Wendell strokes my hair. “But he’ll contact you.”
“If he ever becomes perfect. Which will never happen.”
I’m not exactly sure why I’m wearing my
fantôme’s
Jimi Hendrix T-shirt. Maybe because even though I’m frustrated with my father, I still love him. Maybe it’s my way of telling him I’ll wait for him to be ready to love me. The shirt is
comfortable, the fabric smooth and soft, so threadbare I have to wear a black tank underneath. Wendell keeps poking his finger through the holes to tickle me. I laugh and slap his hand away, secretly waiting for him to poke me again.
A day has passed since we came back from the courtyard party, and we’re walking hand in hand down Rue Mignet, headed toward Les Secrets de Maude to visit Vincent. At the Place des Trois Ormeaux, I catch sight of red sparkles. It’s Jean-Claude, walking beside Amandine. We say our
bonjours
and kiss each other’s cheeks. Amandine looks sad—a huge change from the last time I saw her, at the food market.
Before I can ask her what’s wrong, Jean-Claude says, “I didn’t know you and Tortue were friends.”
“What?” I have no idea why he’s bringing up the mime.
“His Jimi T-shirt. He gave it to you before he left?”
“What?”
“That’s Tortue’s shirt, right?” Jean-Claude steps closer. “
Oui. C’est ça
. I’d recognize it anywhere. He sleeps in it every night. Right, Amandine?”
Amandine says nothing. She looks pale, her eyebrows knitted together.
Gradually, the significance of this sinks into me. Tortue.
Tortue, invisible beneath his mask of paint. Soft-spoken, quiet Tortue. So easy to overlook. I think of that day on the side street, when he noticed I was upset, when he comforted me simply by being there.

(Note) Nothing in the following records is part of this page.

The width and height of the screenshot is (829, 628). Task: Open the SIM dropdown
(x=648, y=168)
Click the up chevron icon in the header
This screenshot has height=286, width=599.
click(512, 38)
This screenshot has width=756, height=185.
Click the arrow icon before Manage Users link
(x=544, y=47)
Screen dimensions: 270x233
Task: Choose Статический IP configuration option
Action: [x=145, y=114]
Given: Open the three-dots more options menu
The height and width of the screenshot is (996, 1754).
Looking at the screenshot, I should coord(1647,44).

I think of the tenderness in his voice as he sang “
Au Clair de la Lune.
” It was a kind of lullaby, just what I needed, just what I would have wanted from a father.

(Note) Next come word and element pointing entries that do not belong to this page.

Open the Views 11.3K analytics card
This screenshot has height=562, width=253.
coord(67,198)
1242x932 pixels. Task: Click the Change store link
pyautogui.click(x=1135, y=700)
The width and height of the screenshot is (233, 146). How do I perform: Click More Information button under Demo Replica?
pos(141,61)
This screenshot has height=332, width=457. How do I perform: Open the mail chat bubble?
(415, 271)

What was he thinking? Was he wishing he could have sung it to me years ago? And why would he think he wasn’t good enough to be my father?
And that day at the market, when he told Layla and me the story of Harlequin and Pierrot. Was he still in love with her? Does he believe Layla is his Columbine?

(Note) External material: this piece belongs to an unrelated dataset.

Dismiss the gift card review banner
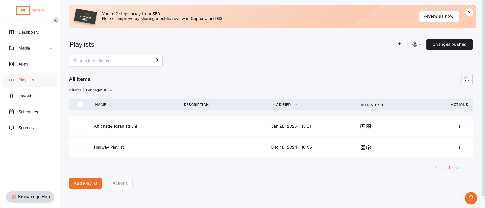Image resolution: width=485 pixels, height=208 pixels. point(469,12)
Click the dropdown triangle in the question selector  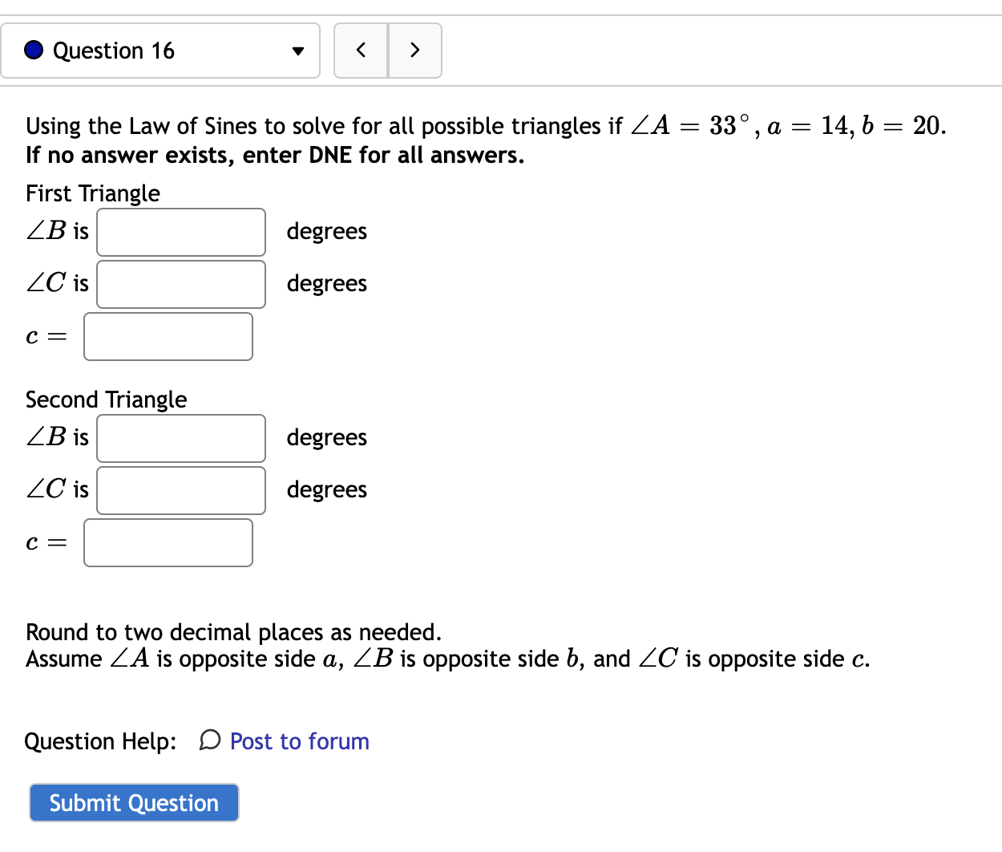[297, 51]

All these questions are making me dizzy. I lean into Wendell for support. “It’s Tortue,” I say under my breath.
Amandine is staring at me.
She knows. She’s known all along
. She must have been the one to put the things in my bag. The
fantôme
. Tortue’s accomplice.
Jean-Claude looks confused. “What’s going on?” He’s obviously been left in the dark.
For a while, Amandine and I look at each other, so many secrets passing between us. Wendell squeezes my hand, a gesture of solidarity.
Finally, I turn to Jean-Claude. “
Ecoute
, I have to talk to Tortue. Where is he?”
“He’s gone.”
My heart sinks. It’s too late. He’s already on his way across the ocean. “Are you sure?”
“He packed his bags and left without a goodbye. Just a note.” He puts his arm around Amandine’s shoulder, draws her in to him. “Amandine’s really upset.”
“What did he say in his note?” I ask Amandine.